One row per frame. Each row holds tabular fields (state, action, timestamps, episode / frame indices) plus the JPEG-encoded image bytes.

At read time the bytes are decoded with:

  • torchvision (NVJPEG when CUDA is available — decode_device="auto").
  • PIL as a fallback if torchvision can't be imported.

Schema

<table>.lance/
  episode_index:     int32
  frame_index:       int32
  index:             int64
  timestamp:         float32
  task_index:        int32
  observation.image: binary             # JPEG bytes
  observation.state: list<float32>[D]
  action:            list<float32>[A]
  ...other tabular features

No separate videos table — every frame stores its own JPEG.

Reader

from lerobot_lancedb import LeRobotLanceDataset

ds = LeRobotLanceDataset(root="./pusht_lance")
sample = ds[0]
# sample has: episode_index, frame_index, timestamp,
#             observation.image (C,H,W), observation.state, action, ...

The dataset subclasses LeRobotDataset, so it plugs into:

  • the upstream training factory
  • EpisodeAwareSampler
  • any code that does isinstance(ds, LeRobotDataset)

Sources

Three constructor entry points:

  • Local directory
    LeRobotLanceDataset(root="./pusht_lance")
    
  • Hugging Face Hub (uses your HF_TOKEN if set):
    LeRobotLanceDataset(repo_id="me/pusht_lance")
    
  • Cloud URI (S3 / GCS / HF Buckets):
    LeRobotLanceDataset(
        uri="s3://bucket/path/pusht.lance",
        meta_root="./pusht_lance",   # local meta/ sidecar
    )
    

GPU NVJPEG decode

decode_device picks where the JPEG decode happens:

  • "auto" (default) — "cuda" if available, else "cpu".
  • "cuda" — explicit GPU decode. NVJPEG is typically ~10× faster than libjpeg-turbo and tensors land on the GPU directly (no H2D copy).
  • "cpu" — explicit CPU decode. Useful for apples-to-apples comparisons or when GPU memory is tight.
LeRobotLanceDataset(root="./pusht_lance", decode_device="cuda")
LeRobotLanceDataset(root="./pusht_lance", decode_device="cpu")

delta_timestamps

Same API as upstream. Multiple timestamps per camera are batched into a single decode:

ds = LeRobotLanceDataset(
    root="./pusht_lance",
    delta_timestamps={
        "observation.image": [-0.1, -0.05, 0.0],
        "observation.state": [-0.1, -0.05, 0.0],
        "action":            [0.0, 0.05, 0.1, 0.15, 0.2],
    },
)

Quality knobs at conversion time

JPEG is lossy. Two knobs let you trade size for fidelity:

  • --jpeg-quality (default 95). Higher = larger files, fewer artifacts.
  • --jpeg-subsampling (default 2 = 4:2:0). Set to 0 for 4:4:4 chroma (no subsampling, near-lossless when combined with --jpeg-quality=100).
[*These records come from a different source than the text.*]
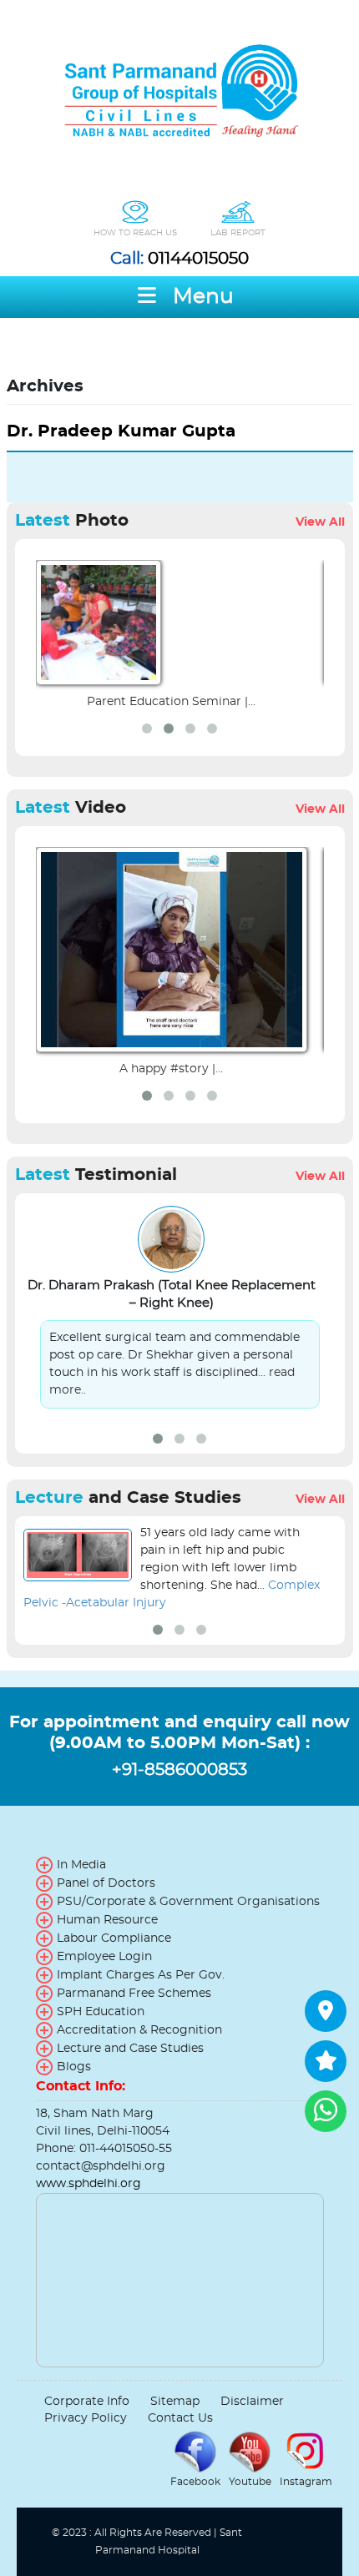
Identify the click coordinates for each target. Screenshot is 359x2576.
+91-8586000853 (179, 1770)
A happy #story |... (171, 1069)
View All (320, 522)
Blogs (74, 2067)
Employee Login (104, 1957)
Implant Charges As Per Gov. (141, 1975)
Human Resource (107, 1920)
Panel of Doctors (106, 1883)
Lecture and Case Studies (130, 2048)
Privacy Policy (85, 2418)
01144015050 (179, 258)
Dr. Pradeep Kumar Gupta (121, 431)
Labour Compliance (114, 1938)
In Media (81, 1865)
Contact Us (180, 2418)
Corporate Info (86, 2401)
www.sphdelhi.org (88, 2184)
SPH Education (100, 2012)
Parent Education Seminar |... (171, 702)
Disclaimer (252, 2401)
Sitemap (175, 2401)
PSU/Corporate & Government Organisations (188, 1902)
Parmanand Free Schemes (134, 1993)
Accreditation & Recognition (139, 2030)
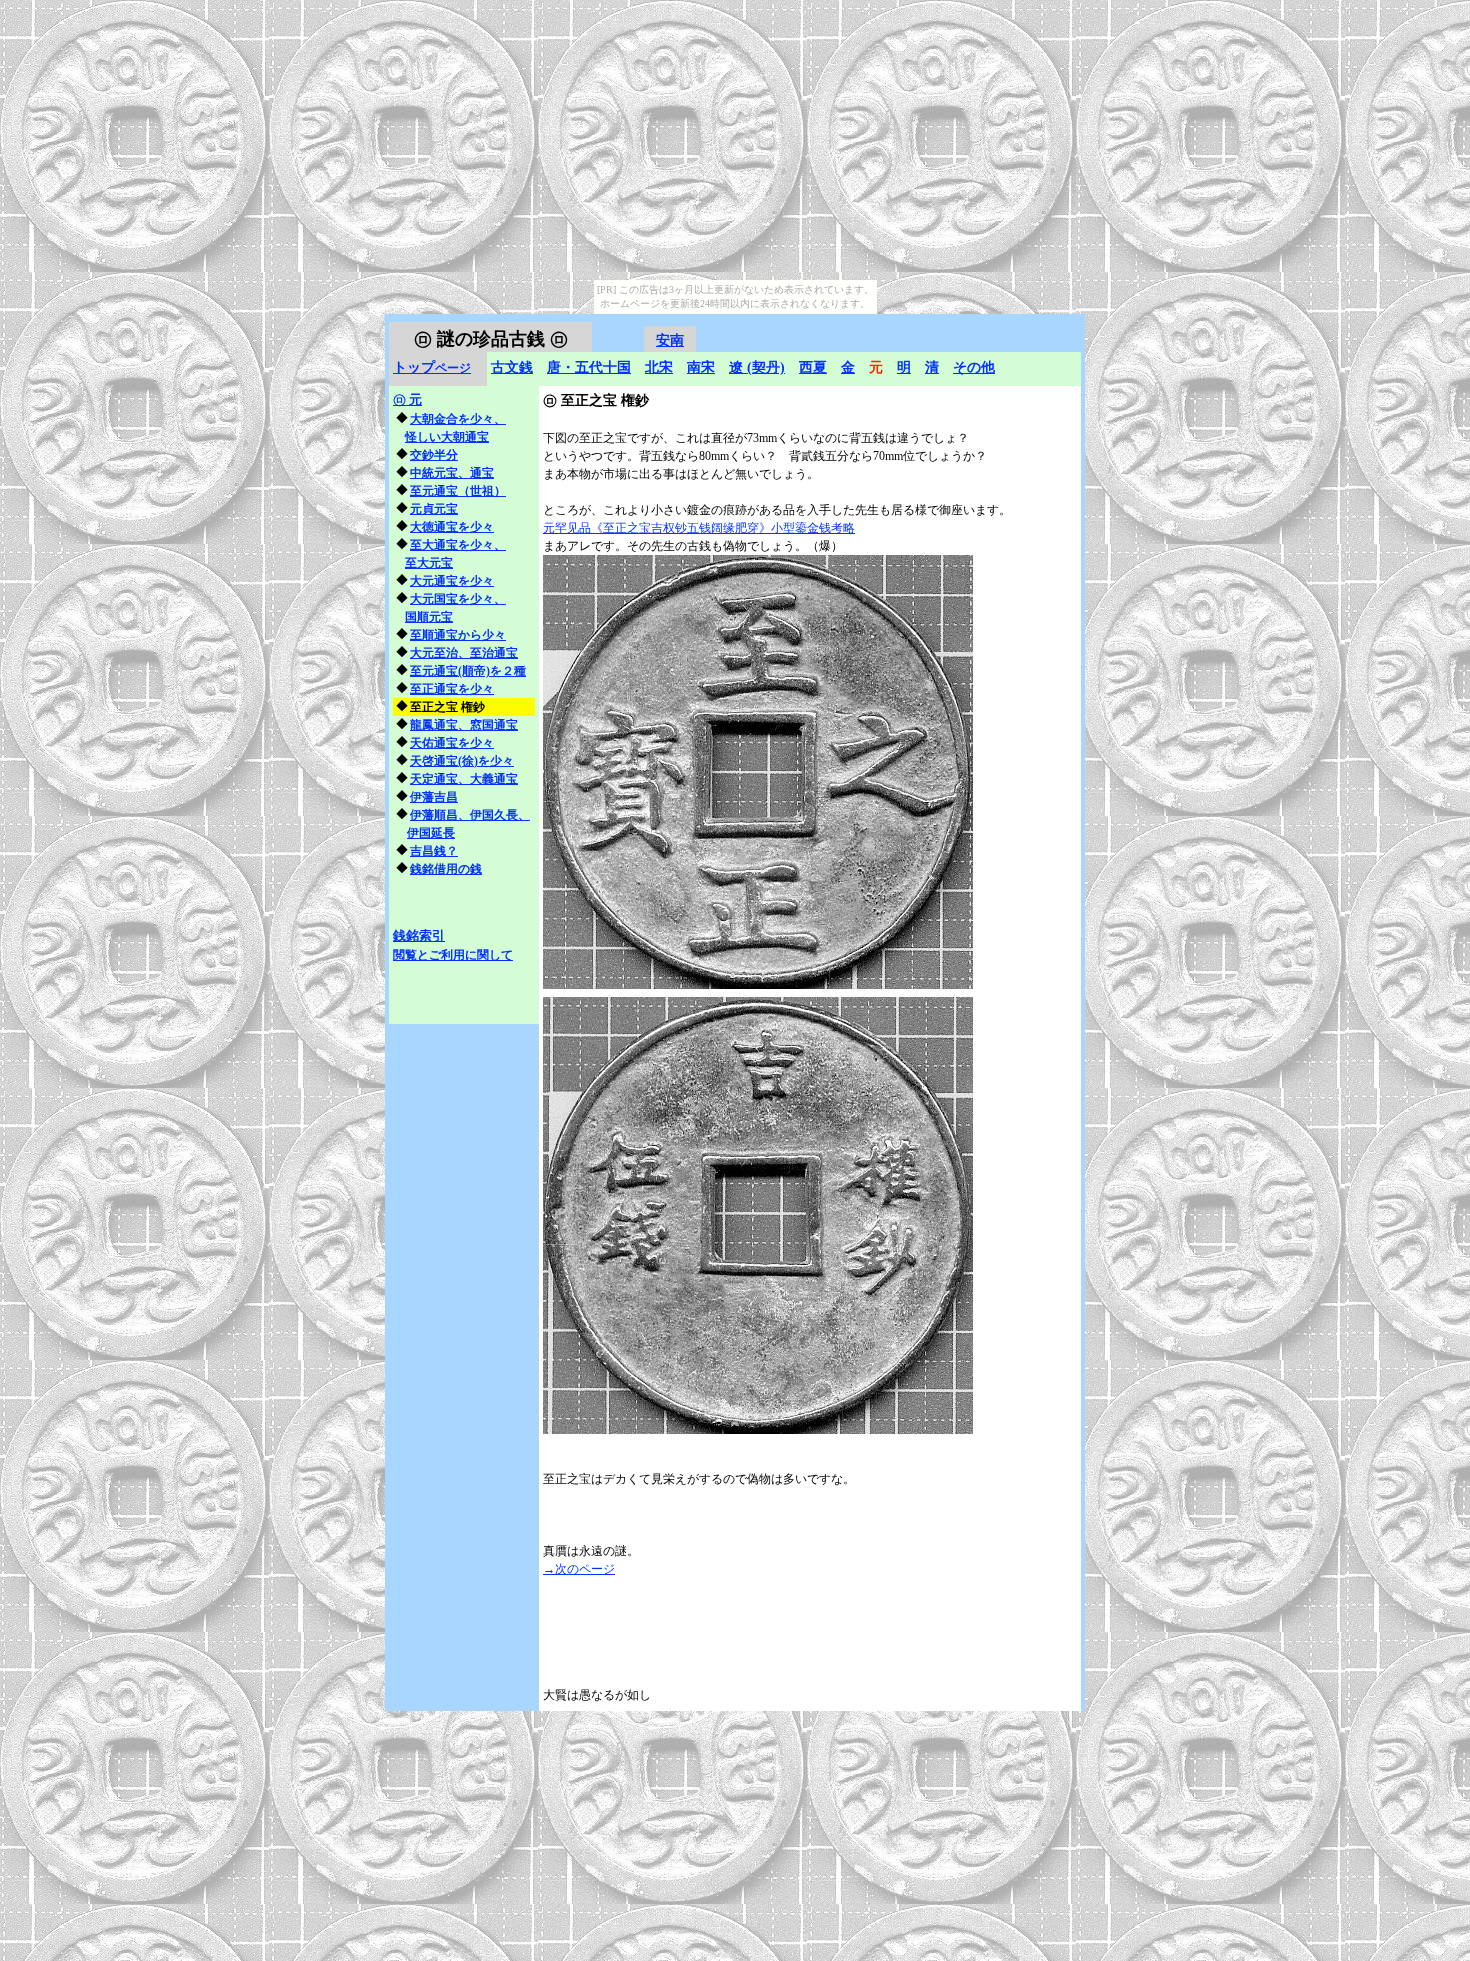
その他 (974, 367)
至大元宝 (429, 563)
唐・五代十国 (589, 367)
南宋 (701, 367)
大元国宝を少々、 (458, 599)
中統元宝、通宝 (452, 473)
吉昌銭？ (434, 851)
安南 (670, 340)
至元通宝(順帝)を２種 (468, 671)
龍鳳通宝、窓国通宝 (464, 725)
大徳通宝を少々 (452, 527)
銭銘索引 (419, 935)
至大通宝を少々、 (458, 545)
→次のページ (579, 1569)
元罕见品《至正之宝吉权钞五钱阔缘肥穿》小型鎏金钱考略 (699, 528)
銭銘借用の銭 (446, 869)
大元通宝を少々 (452, 581)
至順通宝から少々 (458, 635)
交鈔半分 (434, 455)
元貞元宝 (434, 509)
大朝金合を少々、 (458, 419)
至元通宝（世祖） (458, 491)
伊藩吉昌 (434, 797)
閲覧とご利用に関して (453, 955)
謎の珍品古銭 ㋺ (491, 339)
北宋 (659, 367)
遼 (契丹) (757, 367)
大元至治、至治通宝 (464, 653)
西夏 (813, 367)
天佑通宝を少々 (452, 743)
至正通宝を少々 (452, 689)
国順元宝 (429, 617)
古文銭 (512, 367)
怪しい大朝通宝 (447, 437)
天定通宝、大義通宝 (464, 779)
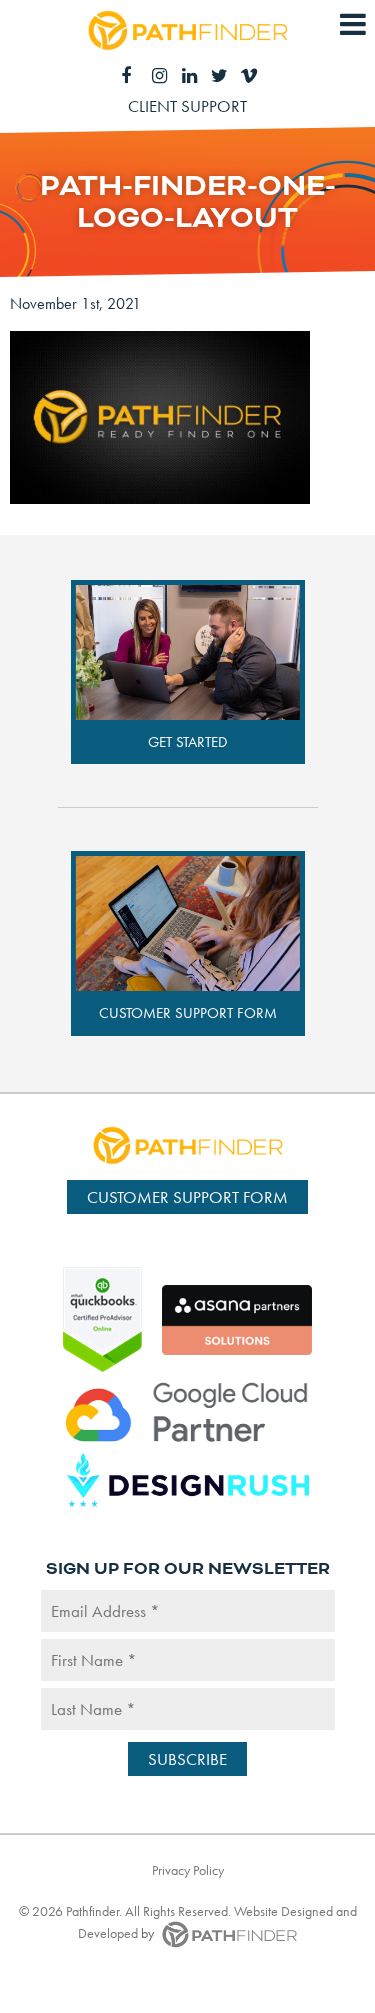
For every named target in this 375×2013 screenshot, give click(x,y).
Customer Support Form (188, 1013)
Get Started (187, 742)
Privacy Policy (188, 1870)
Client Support (187, 106)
See Conversion for the CLI flags, and Benchmarks for what each setting costs and buys.

If you need bit-exact pixels on a dtype=video source, prefer the video format — JPEG quality settings get close, but the video format actually matches upstream bit-for-bit.

Cloud auth

The reader picks up credentials from the standard environment:

  • S3AWS_ACCESS_KEY_ID, AWS_SECRET_ACCESS_KEY, AWS_REGION
  • GCSGOOGLE_APPLICATION_CREDENTIALS
  • HF HubHF_TOKEN (or huggingface-cli login)

Lance does byte-range fetches on demand — no full-dataset download.

Spawn-mode workers

Lance forces multiprocessing.set_start_method("spawn") on import (necessary for safe fork-mode behavior).

What this means in practice:

  • Launch your training script from a real file, not python -c or a REPL.
  • DataLoader num_workers > 0 with persistent_workers=True works as expected.